To mark the end of the campaign and celebrate Econstruct Estates Seafield Ltd.’s award-winning conservation and conversion of Seafield House into apartments, FoSH obtained permission from the developers Robin Ghosh and Derek Shennan to plant a commemorative tree – this commemorative act echoing the tree plantings carried out by Seafield Hospital Consultants on their retiral.
As Late-Deacon Nina Baker OBE had had an early involvement with FoSH as a Founding Friend, and as Sir William had himself been a Hammerman, she offered to donate a Pear Tree in honour of The Hammermen’s reading of the “Legend of the Pears”.

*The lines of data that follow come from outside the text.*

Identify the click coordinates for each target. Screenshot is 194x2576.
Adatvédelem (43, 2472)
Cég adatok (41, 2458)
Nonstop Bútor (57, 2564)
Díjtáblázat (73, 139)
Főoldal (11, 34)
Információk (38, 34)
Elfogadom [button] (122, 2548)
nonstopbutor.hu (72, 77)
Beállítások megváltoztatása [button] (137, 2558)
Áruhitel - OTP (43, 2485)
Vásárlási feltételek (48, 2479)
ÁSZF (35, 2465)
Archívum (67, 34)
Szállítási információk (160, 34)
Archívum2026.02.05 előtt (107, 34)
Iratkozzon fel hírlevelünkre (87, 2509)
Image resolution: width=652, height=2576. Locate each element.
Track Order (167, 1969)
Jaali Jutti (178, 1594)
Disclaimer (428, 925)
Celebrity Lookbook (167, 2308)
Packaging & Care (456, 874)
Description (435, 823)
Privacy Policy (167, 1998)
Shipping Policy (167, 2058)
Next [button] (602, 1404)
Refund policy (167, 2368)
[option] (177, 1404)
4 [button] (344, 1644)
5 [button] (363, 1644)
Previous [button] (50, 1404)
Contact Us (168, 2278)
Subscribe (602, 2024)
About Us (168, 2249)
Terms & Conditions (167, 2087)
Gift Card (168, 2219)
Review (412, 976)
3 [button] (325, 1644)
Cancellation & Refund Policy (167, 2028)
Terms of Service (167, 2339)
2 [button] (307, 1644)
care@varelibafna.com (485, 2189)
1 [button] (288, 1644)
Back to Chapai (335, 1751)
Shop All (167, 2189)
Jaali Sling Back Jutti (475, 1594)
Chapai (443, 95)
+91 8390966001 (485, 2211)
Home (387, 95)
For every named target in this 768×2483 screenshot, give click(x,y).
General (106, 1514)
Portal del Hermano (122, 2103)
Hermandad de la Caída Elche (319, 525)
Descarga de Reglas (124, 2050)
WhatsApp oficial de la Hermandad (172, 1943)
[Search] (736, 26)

This tradition was re-enacted at the tree planting on 9 October 2023 that followed FoSH’s EGM to Dissolve (agreed unanimously) by FoSH Committee Members Brian Williamson and Kirsty Menzies – herself an Arrol relative – to a gathering that included Siobhian Brown MSP, SAVE Director Henrietta Billings, FoSH Chair, Vice Chair and Friends and new Seafield House residents. The developer Robin Ghosh’s mother Margaret Ghosh planted the tree, unveiled a plaque to commemorate the event and made a libation to the tree of Babycham – a pear perry – that was also served to the guests.